Это простейшая функция. Она копирует count байтов из src в dest. Она не обрабатывает перекрывающиеся области памяти. Функция возвращает dest.

void *memmove(void *dest, const void *src, size_t count)

Подобно memcpy(), она также копирует count байтов из src в dest. Однако, она обрабатывает перекрывающиеся области памяти. Функция возвращает dest.

void *memccpy(void *dest, const void *src, int val, size_t count)

Эта копирует байты из src в dest, останавливаясь либо после копирования val в dest, либо после копирования count байтов. Если она находит val, то возвращает указатель на положение в dest сразу за val. В противном случае возвращается NULL.

Теперь, в чем проблема с перекрывающейся памятью? Рассмотрим рис. 12.1.

Рис. 12.1. Перекрывающиеся копии

Целью является скопировать четыре экземпляра struct xyz от data[0] до data[3] в участок от data[3] до data[6]. Здесь проблемой является data[3], побайтовое копирование с перемещением в памяти из data[0] затрет data[3] до того, как он будет безопасно скопирован в data[6]! (Может возникнуть также сценарий, когда копирование в памяти в обратном направлении разрушит перекрывающиеся данные.)

Функция memcpy() была первоначальной функцией в System V API для копирования блоков памяти; ее поведение для перекрывающихся блоков памяти не была подробно определена тем или иным способом. Для стандарта С 1989 г. комитет почувствовал, что это отсутствие определенности является проблемой, поэтому они придумали memmove(). Для обратной совместимости memcpy() была оставлена, причем поведение для перекрывающейся памяти было специально отмечено как неопределенное, а в качестве процедуры, корректно разрешающей проблемные случаи, была предложена memmove().

Какую из них использовать в своем коде? Для библиотечной функции, которая не знает, какие области памяти ей передаются, следует использовать memmove(). Таким способом вы гарантируете, что не будет проблем с перекрывающимися областями. Для кода приложения, который «знает», что две области не перекрываются, можно безопасно использовать memcpy().

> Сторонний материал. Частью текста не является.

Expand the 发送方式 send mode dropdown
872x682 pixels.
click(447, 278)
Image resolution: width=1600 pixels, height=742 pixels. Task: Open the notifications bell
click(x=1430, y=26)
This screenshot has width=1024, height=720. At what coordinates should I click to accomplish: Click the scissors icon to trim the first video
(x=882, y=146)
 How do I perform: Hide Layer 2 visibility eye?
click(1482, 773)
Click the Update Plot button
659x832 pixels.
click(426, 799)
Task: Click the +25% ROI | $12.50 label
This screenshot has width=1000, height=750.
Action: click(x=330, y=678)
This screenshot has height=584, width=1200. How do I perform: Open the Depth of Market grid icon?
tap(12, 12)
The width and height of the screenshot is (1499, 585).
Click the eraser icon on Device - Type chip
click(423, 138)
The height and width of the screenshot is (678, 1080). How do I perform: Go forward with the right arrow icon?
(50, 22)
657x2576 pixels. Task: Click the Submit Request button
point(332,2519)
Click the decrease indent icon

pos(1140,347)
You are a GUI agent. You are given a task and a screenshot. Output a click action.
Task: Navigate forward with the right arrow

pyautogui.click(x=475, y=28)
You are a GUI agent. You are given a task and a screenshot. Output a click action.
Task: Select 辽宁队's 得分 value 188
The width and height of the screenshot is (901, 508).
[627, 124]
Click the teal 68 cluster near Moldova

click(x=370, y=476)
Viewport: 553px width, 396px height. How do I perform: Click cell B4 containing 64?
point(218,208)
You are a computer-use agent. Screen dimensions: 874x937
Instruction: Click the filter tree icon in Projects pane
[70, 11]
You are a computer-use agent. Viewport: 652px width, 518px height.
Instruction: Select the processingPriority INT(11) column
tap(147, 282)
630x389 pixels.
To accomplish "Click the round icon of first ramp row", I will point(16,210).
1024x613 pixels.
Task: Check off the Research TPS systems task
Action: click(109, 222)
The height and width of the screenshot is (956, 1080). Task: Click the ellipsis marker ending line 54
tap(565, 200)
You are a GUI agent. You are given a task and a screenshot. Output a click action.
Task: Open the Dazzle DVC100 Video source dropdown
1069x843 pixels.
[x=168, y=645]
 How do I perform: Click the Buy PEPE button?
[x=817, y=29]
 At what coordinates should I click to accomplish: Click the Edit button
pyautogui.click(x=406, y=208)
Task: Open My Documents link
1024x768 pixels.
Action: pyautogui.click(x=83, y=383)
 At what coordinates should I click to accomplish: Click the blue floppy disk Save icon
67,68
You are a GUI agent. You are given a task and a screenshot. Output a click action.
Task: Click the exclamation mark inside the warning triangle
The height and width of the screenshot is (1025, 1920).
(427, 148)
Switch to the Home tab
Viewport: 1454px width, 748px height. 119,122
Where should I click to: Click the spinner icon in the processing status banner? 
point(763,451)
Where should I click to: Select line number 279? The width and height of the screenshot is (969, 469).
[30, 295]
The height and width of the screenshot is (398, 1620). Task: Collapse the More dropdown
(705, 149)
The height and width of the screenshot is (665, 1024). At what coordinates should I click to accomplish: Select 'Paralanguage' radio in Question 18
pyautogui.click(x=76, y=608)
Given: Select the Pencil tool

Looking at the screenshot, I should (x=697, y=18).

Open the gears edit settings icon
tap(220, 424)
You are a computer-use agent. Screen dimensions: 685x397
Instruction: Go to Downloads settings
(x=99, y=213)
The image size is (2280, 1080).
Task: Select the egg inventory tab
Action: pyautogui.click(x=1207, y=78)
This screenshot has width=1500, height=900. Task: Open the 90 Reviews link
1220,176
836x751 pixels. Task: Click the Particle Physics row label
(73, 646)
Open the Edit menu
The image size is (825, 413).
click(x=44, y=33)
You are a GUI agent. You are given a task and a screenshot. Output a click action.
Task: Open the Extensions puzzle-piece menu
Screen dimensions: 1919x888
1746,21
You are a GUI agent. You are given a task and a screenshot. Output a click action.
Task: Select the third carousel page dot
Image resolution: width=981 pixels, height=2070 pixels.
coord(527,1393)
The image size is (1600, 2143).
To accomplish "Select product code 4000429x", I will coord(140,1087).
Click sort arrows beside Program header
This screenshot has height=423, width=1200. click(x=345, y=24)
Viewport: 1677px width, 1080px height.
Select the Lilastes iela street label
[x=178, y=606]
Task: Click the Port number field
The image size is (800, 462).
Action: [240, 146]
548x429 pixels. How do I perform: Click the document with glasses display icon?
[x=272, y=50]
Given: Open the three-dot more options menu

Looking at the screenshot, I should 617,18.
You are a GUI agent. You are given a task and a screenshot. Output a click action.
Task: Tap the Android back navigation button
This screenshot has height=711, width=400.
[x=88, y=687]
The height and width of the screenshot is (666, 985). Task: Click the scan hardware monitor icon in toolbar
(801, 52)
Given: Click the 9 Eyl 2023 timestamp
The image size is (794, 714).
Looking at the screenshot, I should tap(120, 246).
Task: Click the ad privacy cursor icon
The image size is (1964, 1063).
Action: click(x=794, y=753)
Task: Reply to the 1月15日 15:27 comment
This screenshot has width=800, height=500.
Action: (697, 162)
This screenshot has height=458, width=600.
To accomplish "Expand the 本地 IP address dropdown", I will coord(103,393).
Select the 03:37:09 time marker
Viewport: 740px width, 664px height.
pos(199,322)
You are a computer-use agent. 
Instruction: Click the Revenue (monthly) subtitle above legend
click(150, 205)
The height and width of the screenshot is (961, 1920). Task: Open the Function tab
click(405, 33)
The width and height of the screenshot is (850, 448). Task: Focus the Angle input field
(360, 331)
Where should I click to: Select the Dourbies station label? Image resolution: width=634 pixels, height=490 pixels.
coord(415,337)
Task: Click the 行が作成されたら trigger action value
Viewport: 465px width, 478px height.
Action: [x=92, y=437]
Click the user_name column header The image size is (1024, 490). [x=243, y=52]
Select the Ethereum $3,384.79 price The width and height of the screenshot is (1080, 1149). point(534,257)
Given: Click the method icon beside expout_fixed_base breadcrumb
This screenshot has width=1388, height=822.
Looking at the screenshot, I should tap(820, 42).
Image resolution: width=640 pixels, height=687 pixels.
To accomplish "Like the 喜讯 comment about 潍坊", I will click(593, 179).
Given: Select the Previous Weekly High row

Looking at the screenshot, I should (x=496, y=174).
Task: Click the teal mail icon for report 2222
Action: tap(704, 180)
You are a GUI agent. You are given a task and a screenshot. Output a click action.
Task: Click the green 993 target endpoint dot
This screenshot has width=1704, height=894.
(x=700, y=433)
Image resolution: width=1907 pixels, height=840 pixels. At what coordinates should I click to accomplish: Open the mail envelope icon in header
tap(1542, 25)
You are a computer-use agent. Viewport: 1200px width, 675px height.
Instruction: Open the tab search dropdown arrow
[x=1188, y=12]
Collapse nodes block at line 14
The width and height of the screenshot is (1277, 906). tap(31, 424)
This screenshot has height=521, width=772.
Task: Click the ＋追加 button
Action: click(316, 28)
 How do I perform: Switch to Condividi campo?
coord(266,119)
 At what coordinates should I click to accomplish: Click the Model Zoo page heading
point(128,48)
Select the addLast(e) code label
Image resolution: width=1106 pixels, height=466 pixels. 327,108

Как для memcpy(), так и для memmove() (как и для strcpy()) буфер назначения является первым аргументом, а источник – вторым. Чтобы запомнить это, обратите внимание на порядок, который тот же самый, как в операторе присваивания:

dest = src;

(Справочные страницы во многих системах не помогают, предлагая прототип в виде 'void *memcpy(void *buf1, void *buf2, size_t n)' и полагаясь на то, что текст объяснит, что есть что. К счастью, справочная страница GNU/Linux использует более осмысленные имена.)